RightsOnline access permitted.
AbstractThe purpose of this paper is to report on a 'comeback theme' in a study that examined the chief executive officer (CEO) role in New Zealand. This context-specific study was approached from a constructivist grounded perspective. The study sample comprised 30 participants: 22 CEOs and 8 non-CEO executives. The criterion for inclusion was that the individual was currently or had previously been a CEO in a large New Zealand organisation. The findings identifed an absence of any reference to Maori CEOs or executive leaders. In the study, the CEO role surfaced as a monocultural construct framed by the exogenous models of leadership that have developed from the research conducted in North America and Europe.
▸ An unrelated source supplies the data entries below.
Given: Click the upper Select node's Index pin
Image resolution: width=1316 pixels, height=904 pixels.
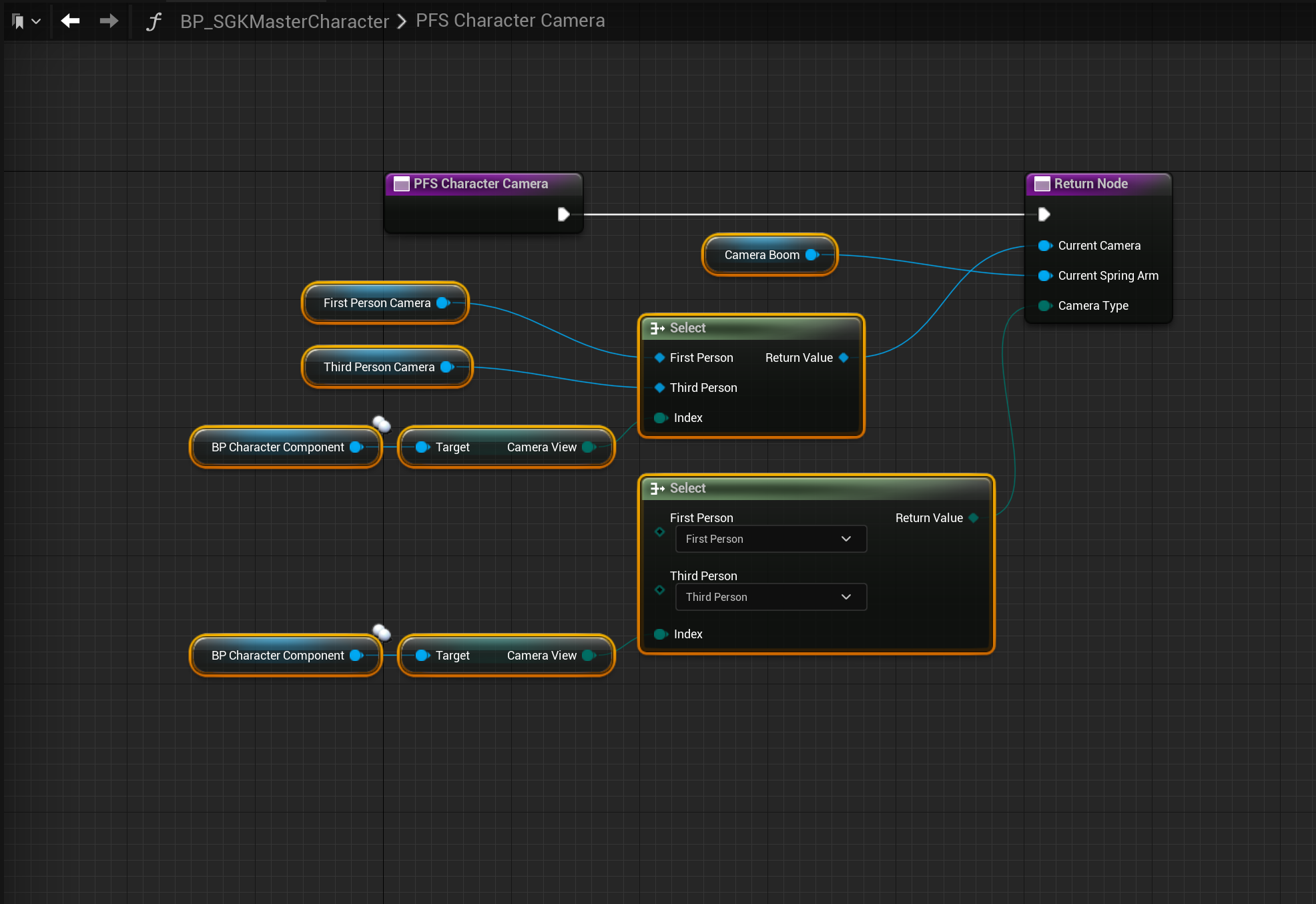Looking at the screenshot, I should click(661, 418).
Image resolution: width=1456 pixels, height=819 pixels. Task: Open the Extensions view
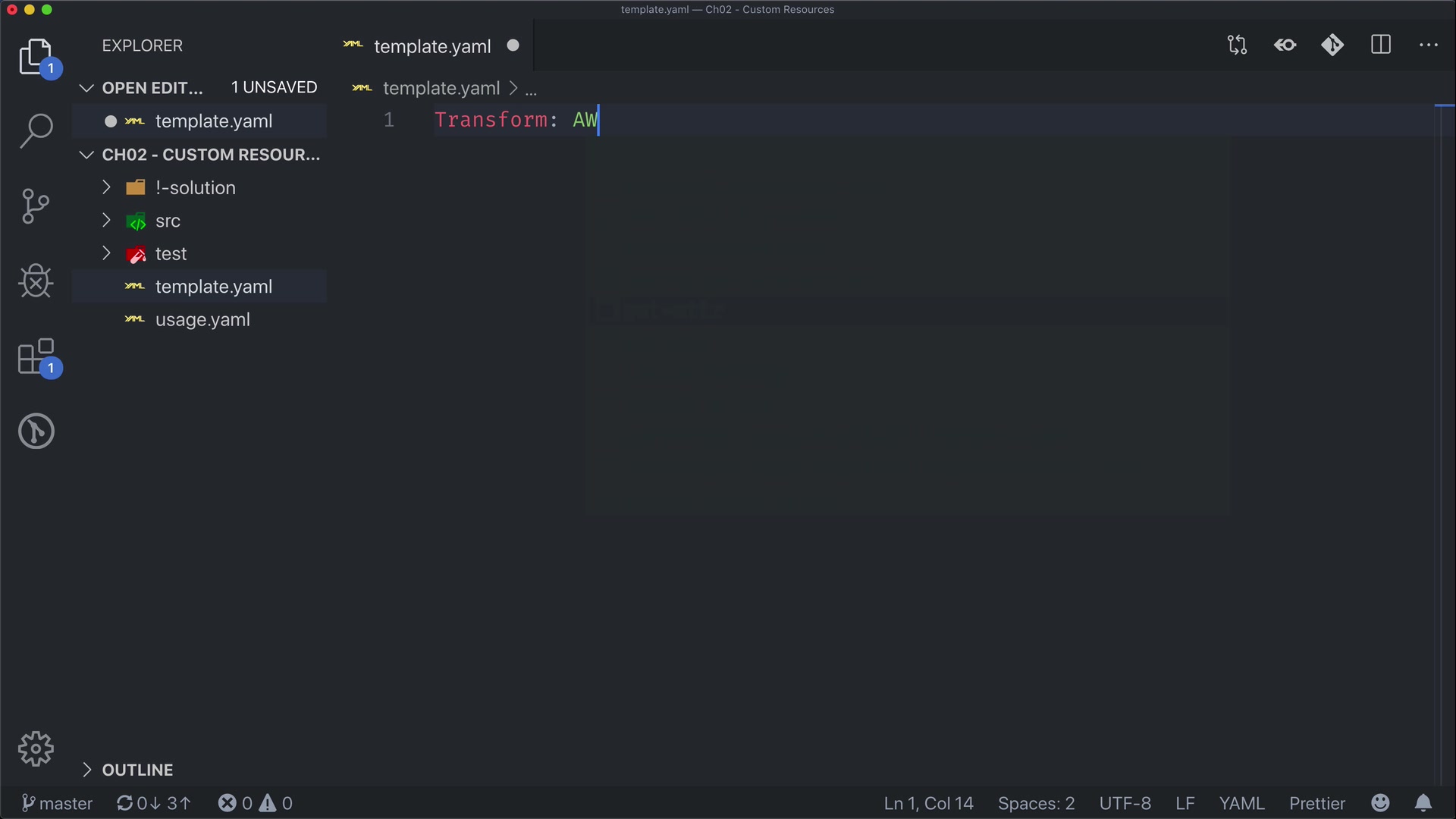pos(36,356)
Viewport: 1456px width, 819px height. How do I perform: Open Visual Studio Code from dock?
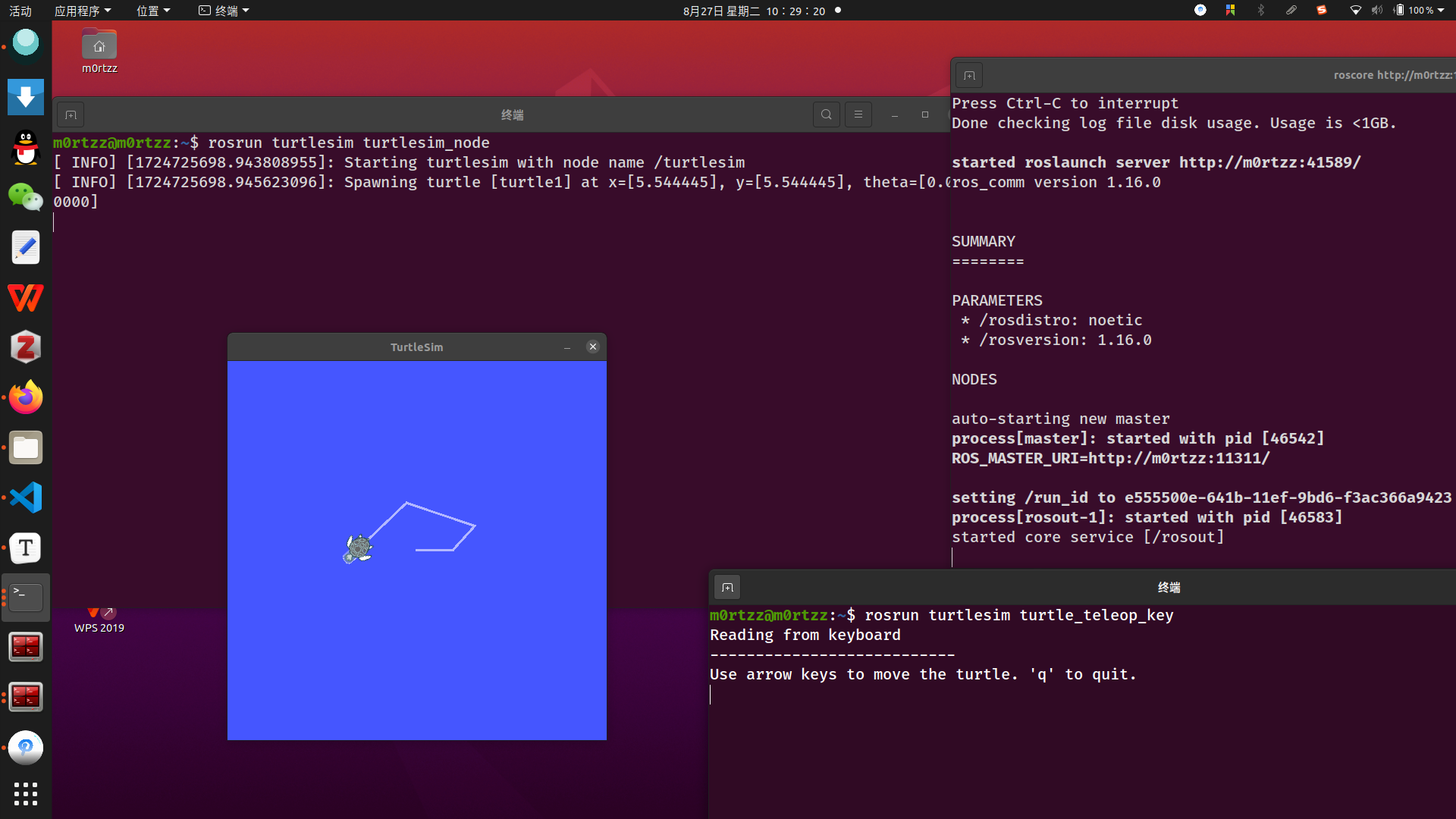coord(26,498)
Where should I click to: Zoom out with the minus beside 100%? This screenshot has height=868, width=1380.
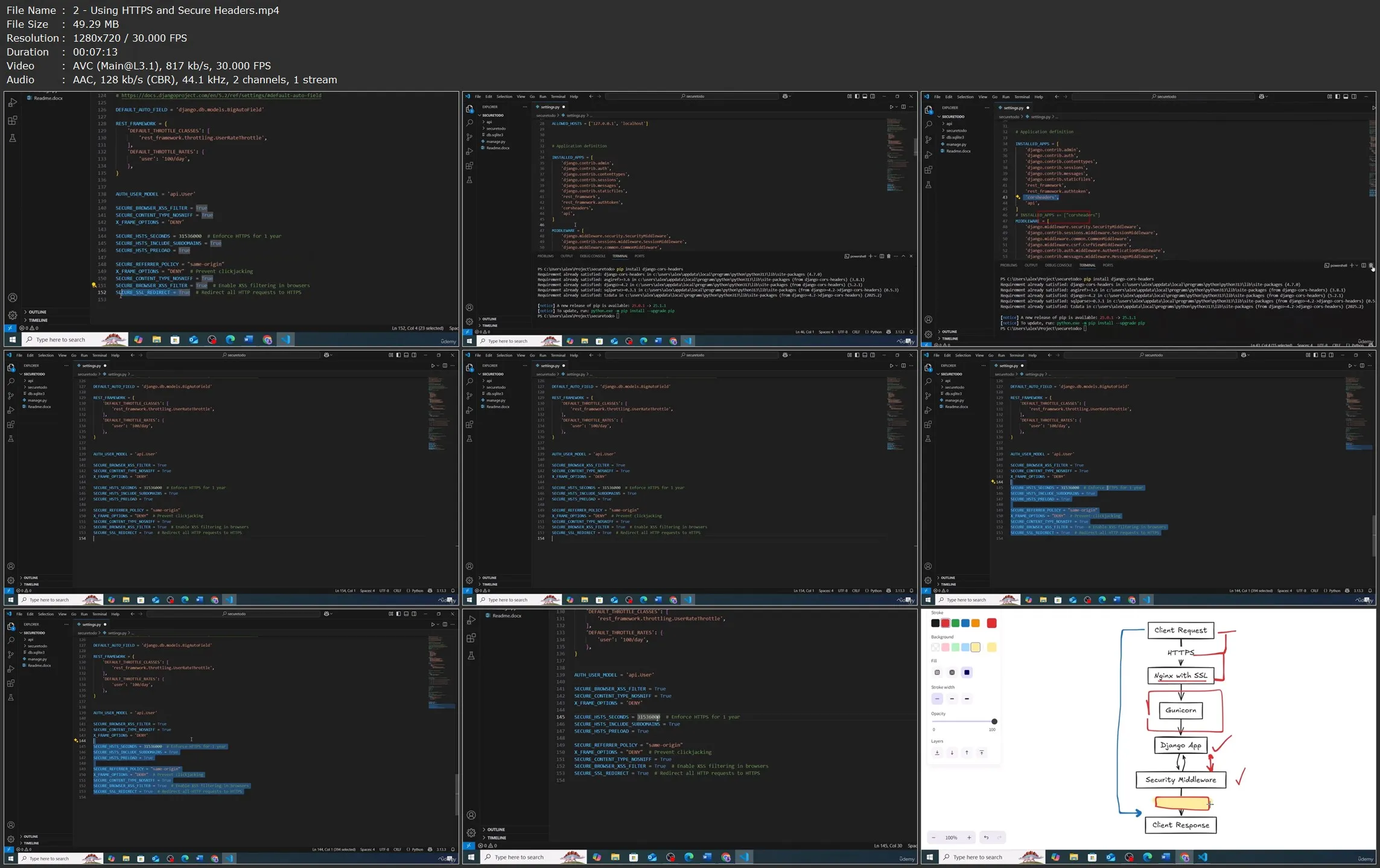click(x=934, y=837)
The role is also framed by the narratives and frameworks that have emerged from European colonisation processes and from twentieth-century industrial models. The findings have implications for the ease with which talented Maori could be excluded from CEO roles and for the acquisition, retention and enactment of effective CEO leadership in the future. There are also implications for how sampling processes are carried out in research of this nature. There is an identified need for more reflection and research on what CEO leadership really means in New Zealand.
CitationMcNally, B. A. (2009). Executive leadership in New Zealand: A monocultural construct (Working Papers No. 09-1). Lower Hutt, New Zealand: The Open Polytechnic of New Zealand.